From GCA identifiers, download Genbank file format?

0

Entering edit mode

24 months ago

MSRS ▴ 580

Hi, I have found a number of posts about downloading files from NCBI. From a post, I found CLI tools but it can only download fasta, gff3, protein format files from GCA identifier GenBank acc. list (GCA_001874685.1, GCA_021460555.1), but not GenBank file.

Is there any way to download the full genebank file from GenBank accession list (Assembly)?

GCA_001874685.1
GCA_021460555.1
GCA_001874915.1

Thanks in advance

NCBI GenBank • 1.3k views

ADD COMMENT • link updated 13 months ago by Ram 43k • written 24 months ago by MSRS ▴ 580

score 3 · Accepted Answer · 2022-04-27

3

Entering edit mode

24 months ago

vkkodali_ncbi ★ 3.7k

NCBI Datasets and the associated command line tool datasets can be used to download GenBank flat files for a GCA accession. It is not a default setting, so you need to add it to the command line as shown below:

datasets download genome accession GCA_001874685.1 --include-gbff

ADD COMMENT • link 24 months ago by vkkodali_ncbi ★ 3.7k

0

Entering edit mode

Thank you so much.

ADD REPLY • link 24 months ago by MSRS ▴ 580

score 2 · Accepted Answer · 2022-04-27

Hi, the NCBI provides ftp access to required files with directory structure based on the accession numbers.

FTP method

e.g. files for GCA_001874685.1 is stored in ftp.ncbi.nlm.nih.gov/genomes/all/GCA/001/874/685/GCA_001874685.1_ASM187468v1/ and among them is a GCA_001874685.1_ASM187468v1_genomic.gbff.gz.

So the only bit of information that you don't know is the '_ASM...' part.

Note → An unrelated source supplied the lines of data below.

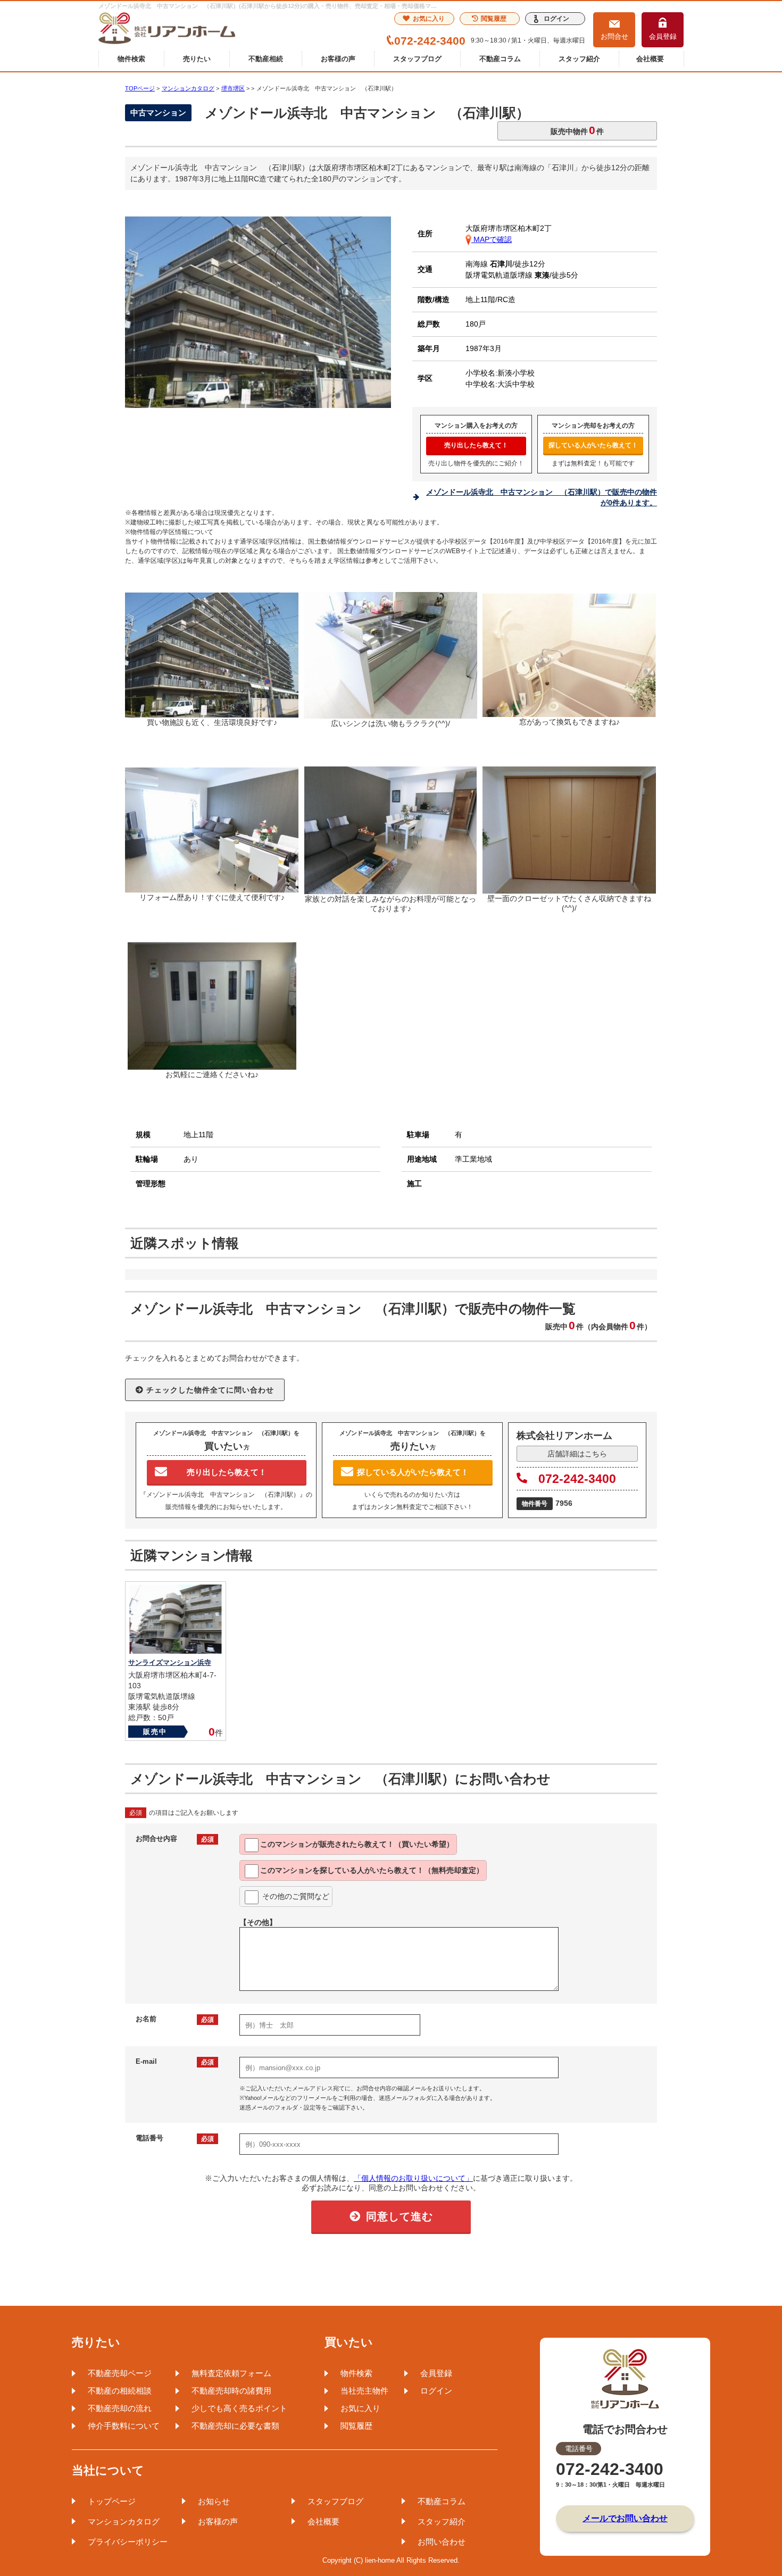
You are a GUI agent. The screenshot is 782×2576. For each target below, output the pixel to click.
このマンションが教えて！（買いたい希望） (357, 1844)
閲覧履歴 (493, 18)
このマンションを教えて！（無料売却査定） (372, 1870)
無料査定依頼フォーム (231, 2373)
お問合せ (614, 36)
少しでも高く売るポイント (239, 2408)
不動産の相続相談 (120, 2390)
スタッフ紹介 (579, 59)
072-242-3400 (577, 1479)
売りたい (197, 59)
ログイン (556, 18)
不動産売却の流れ (120, 2408)
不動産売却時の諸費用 (231, 2390)
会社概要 (650, 59)
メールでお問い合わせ (625, 2518)
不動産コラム (500, 59)
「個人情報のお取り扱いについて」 (413, 2178)
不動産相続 (265, 59)
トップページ (112, 2501)
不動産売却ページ (120, 2373)
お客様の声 (338, 59)
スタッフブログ (417, 59)
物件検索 (131, 59)
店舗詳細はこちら (577, 1453)
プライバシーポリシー (128, 2541)
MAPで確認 (491, 239)
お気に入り (429, 18)
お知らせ (214, 2501)
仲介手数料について (124, 2425)
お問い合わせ (441, 2541)
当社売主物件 (364, 2390)
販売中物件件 (577, 130)
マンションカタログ (124, 2521)
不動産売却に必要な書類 (235, 2425)
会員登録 (663, 36)
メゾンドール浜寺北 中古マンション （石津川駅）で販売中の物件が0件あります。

You can now look inside the .../685 directory and download only the gbff.gz file from the directory starting with GCA_001874685.1. This can be done with some ftp client (or NCBI's aspera download utility).

entrez method

esearch -query GCA_001874685.1 -db assembly | esummary | xtract -pattern DocumentSummary -element FtpPath_GenBank
ftp://ftp.ncbi.nlm.nih.gov/genomes/all/GCA/001/874/685/GCA_001874685.1_ASM187468v1

now you may do the wget

wget ftp://ftp.ncbi.nlm.nih.gov/genomes/all/GCA/001/874/685/GCA_001874685.1_ASM187468v1/*.gbff.gz

# if you want e.g. only the genomic gbff then "*_genomic.gbff.gz" will do the trick

entrez method 2

# of course you can use entrez more, so smth like this will work
esearch -query GCA_001874685.1 -db assembly | elink -target nuccore | efetch -format gb

# but note, that you've received records from RefSeq instead if GenBank (for which you have accession).
# I don't know from the top of my head how to filter the RefSeq records out.